Quand il atterrit, toujours imperméable au malheur ambiant et tout à sa joie, il met le pied dans une substance qui n’a rien à faire là. L’absence de dialogues n’empêche nullement au lecteur de comprendre que la matière est aussi dégoûtante que peu naturelle.
La page suivante est assez forte, car tout se joue au niveau des couleurs (réalisées par Marsha McGregor, l’épouse du scénariste). Les pages précédentes étaient dominées par les bleus clairs, les roses pâles, les jaunes… Mais celle-ci, à mesure qu’on la « lit » et que les yeux descendent vers les cases inférieures, se charge de teintes plus lugubres, plus sombres, de violets foncés, de bleus éteints, comme si l’ombre d’un soir angoissant s’abattait sur Namor et les environs pourtant paradisiaques du décor.
Les eaux, jusqu’alors traitées en bleu, sont rendues avec de lourds aplats noirs qui évoquent, bien entendu, la saumure, le goudron et le pétrole, les marées noires et la pollution. Ce que confirme le seul texte du récit (à part le titre), un panneau posé devant les barbelés entourant l’usine qu’on a aperçue au loin, et attestant de la pollution de l’eau qui n’est pas potable.
Namor sauve un jeune oiseau embourbé dans la gadoue collante puis s’envole. En prenant de l’altitude, il prend aussi conscience du drame qui se joue sous ses yeux : l’oisillon est un bébé flamand, et toute une colonie a été prise dans la marée noire, les survivants tentant tant bien que mal de se libérer de la matière collante, les morts servant déjà de festin aux charognards locaux qui seront à leur tour menacés.
La bande se conclut sur le visage de Namor, saisi de désespoir. McGregor, connu pour ses séries bavardes (moi, je dis « immersives », mais bon…) signe ici une petite parabole anti-pollution aux images frappantes (le choix de Namor est astucieux à plus d’un titre).

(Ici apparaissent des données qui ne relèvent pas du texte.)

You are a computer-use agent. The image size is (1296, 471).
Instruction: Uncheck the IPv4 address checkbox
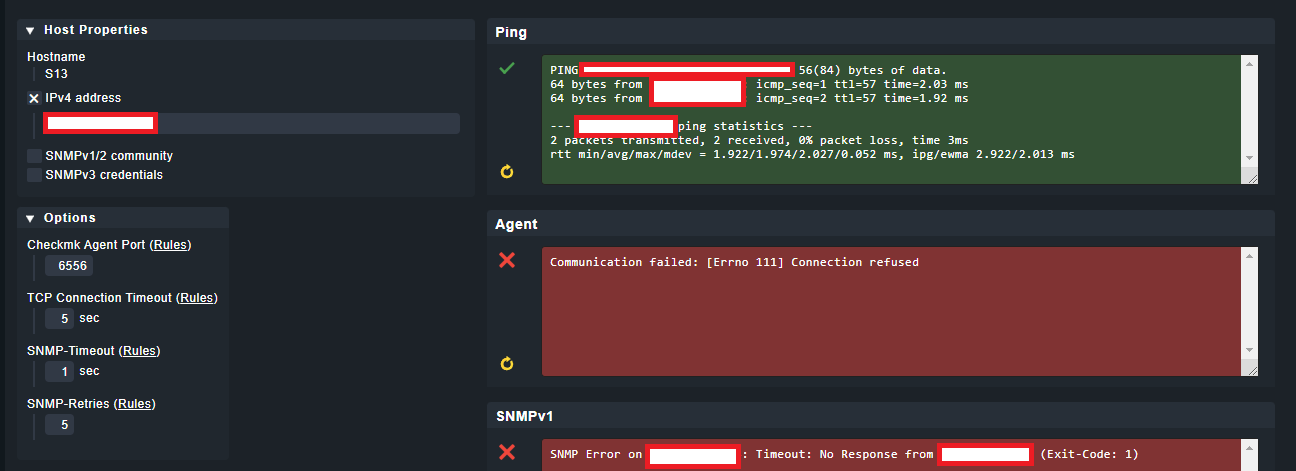pos(34,98)
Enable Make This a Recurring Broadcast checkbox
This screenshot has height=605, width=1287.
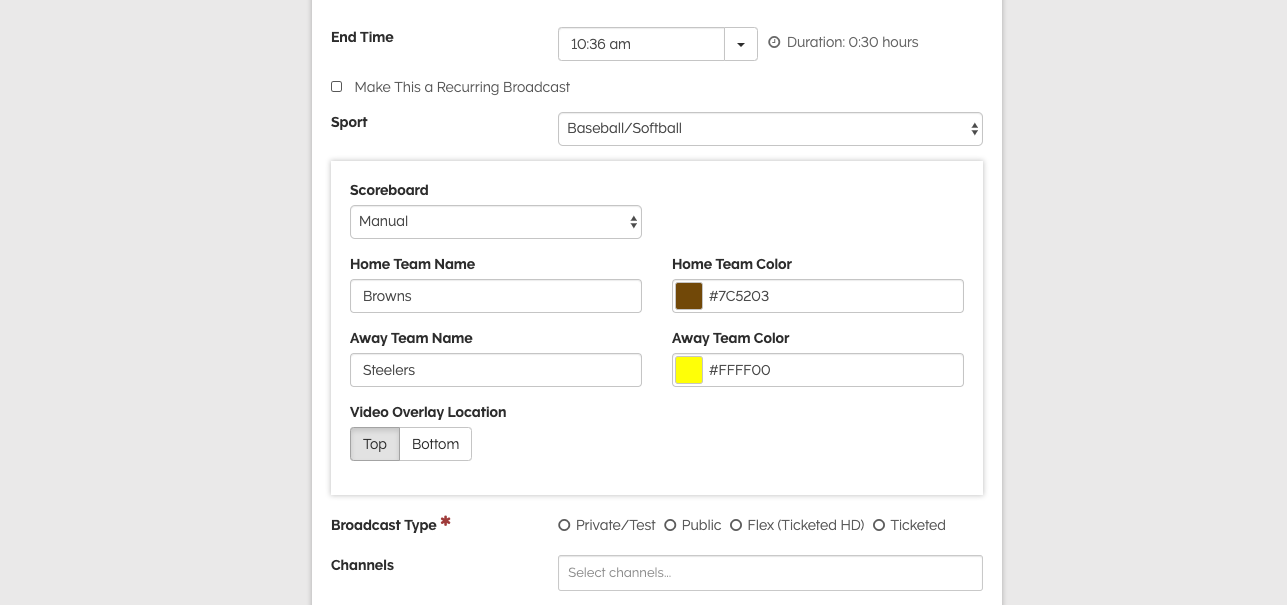point(337,87)
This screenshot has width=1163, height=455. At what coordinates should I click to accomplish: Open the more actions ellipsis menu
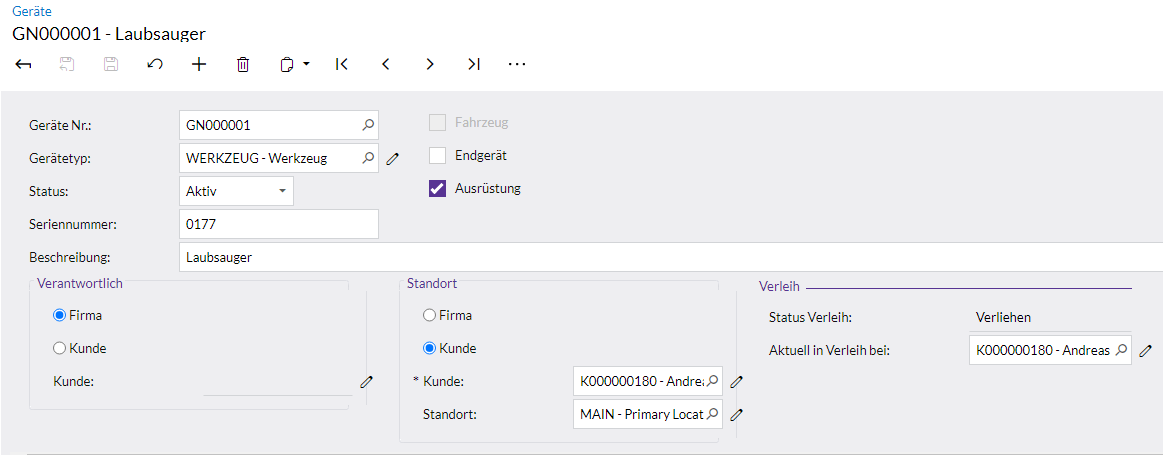[x=517, y=64]
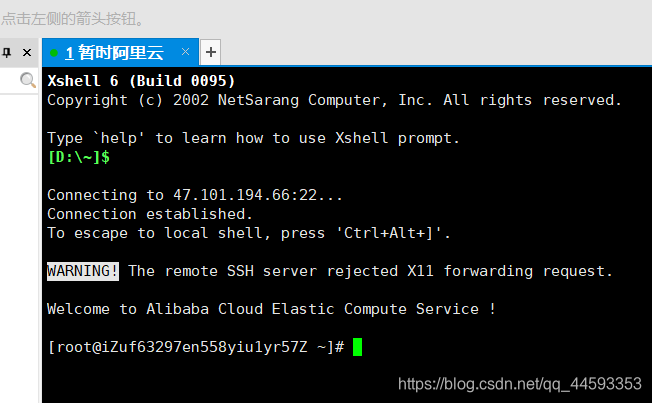Close the session manager side panel
This screenshot has height=403, width=652.
point(26,52)
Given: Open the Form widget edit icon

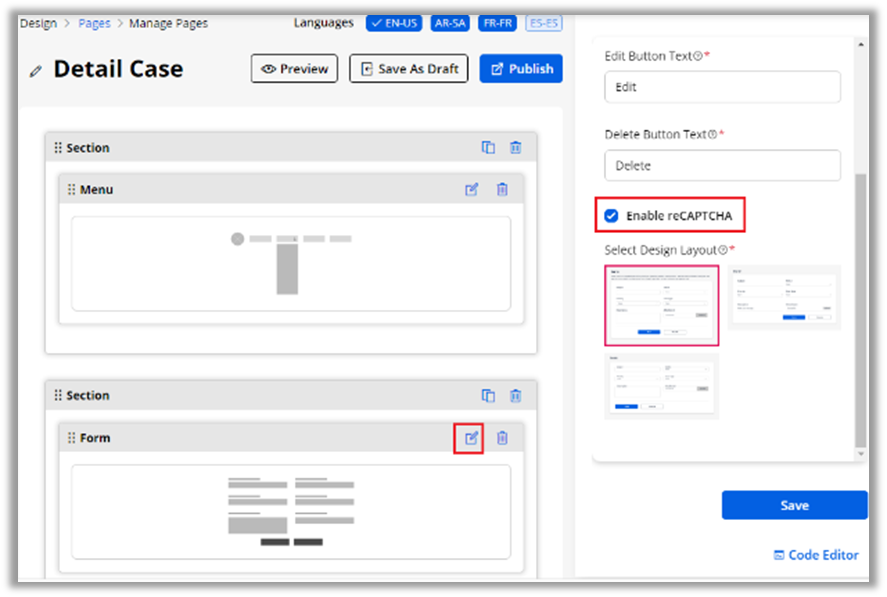Looking at the screenshot, I should pyautogui.click(x=469, y=438).
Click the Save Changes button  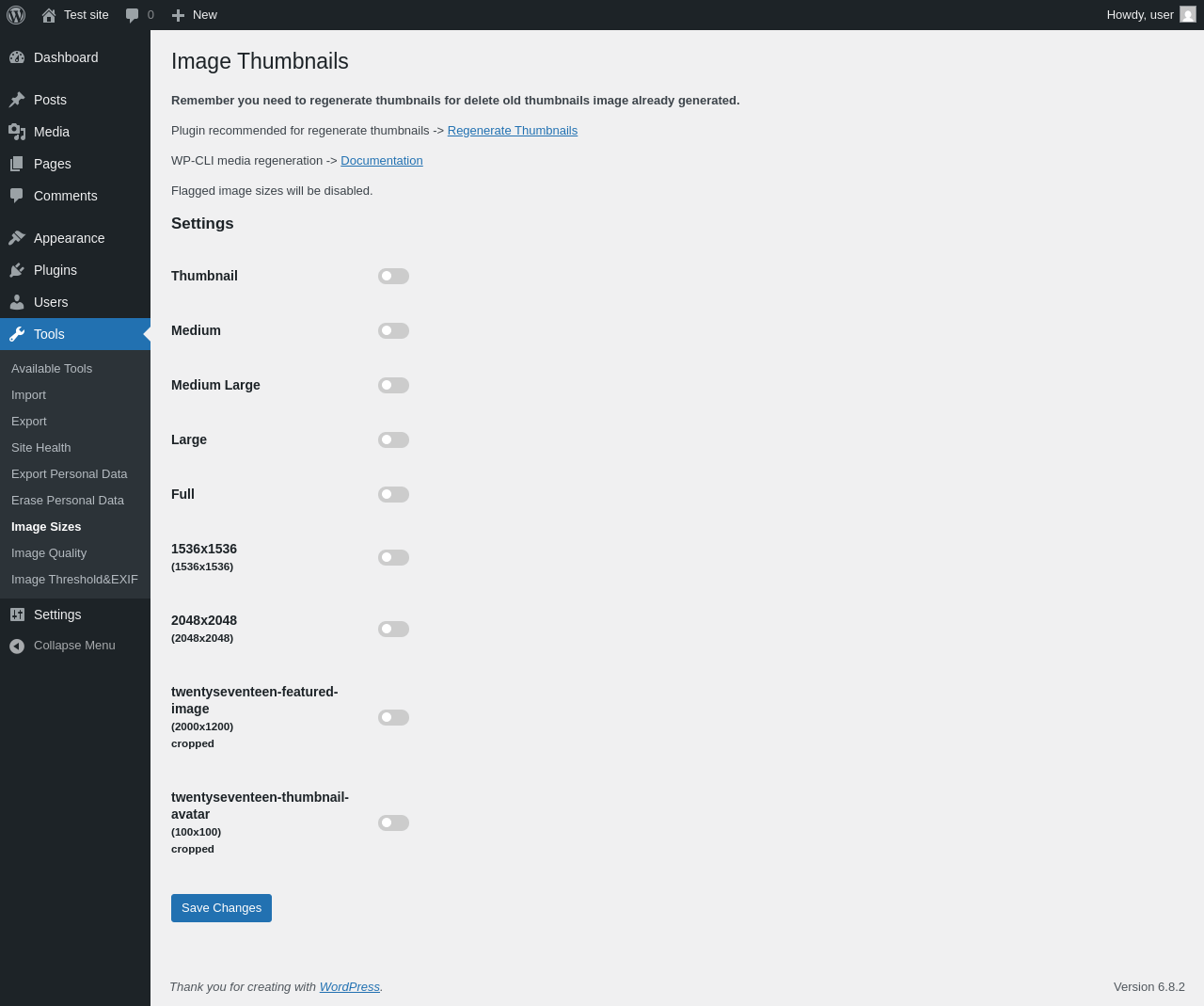[x=221, y=908]
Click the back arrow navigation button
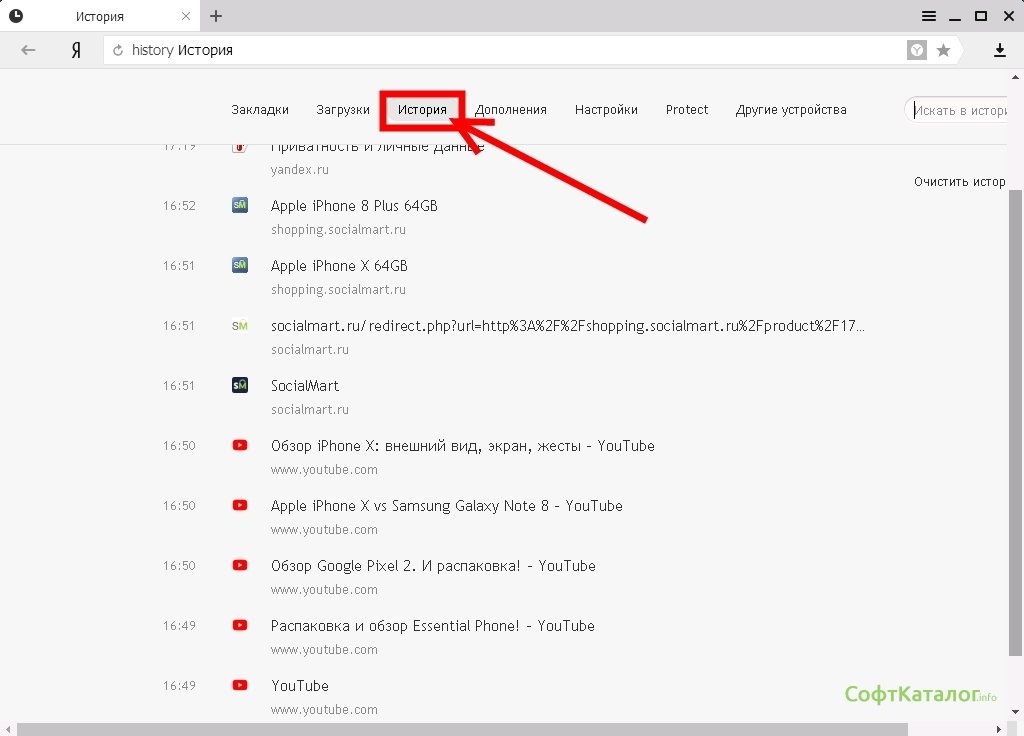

Le glissement d’un décor paradisiaque à une vision infernale est très bien troussé, les couleurs sont pertinentes et narratives et Jim Lee, encore en début de carrière (le numéro est daté de novembre 1989) met à disposition sa maîtrise de l’anatomie pour exprimer les sentiments du Prince des Mers par un langage corporel assez bien vu, de l’exubérance de l’amusement à l’abattement du désespoir.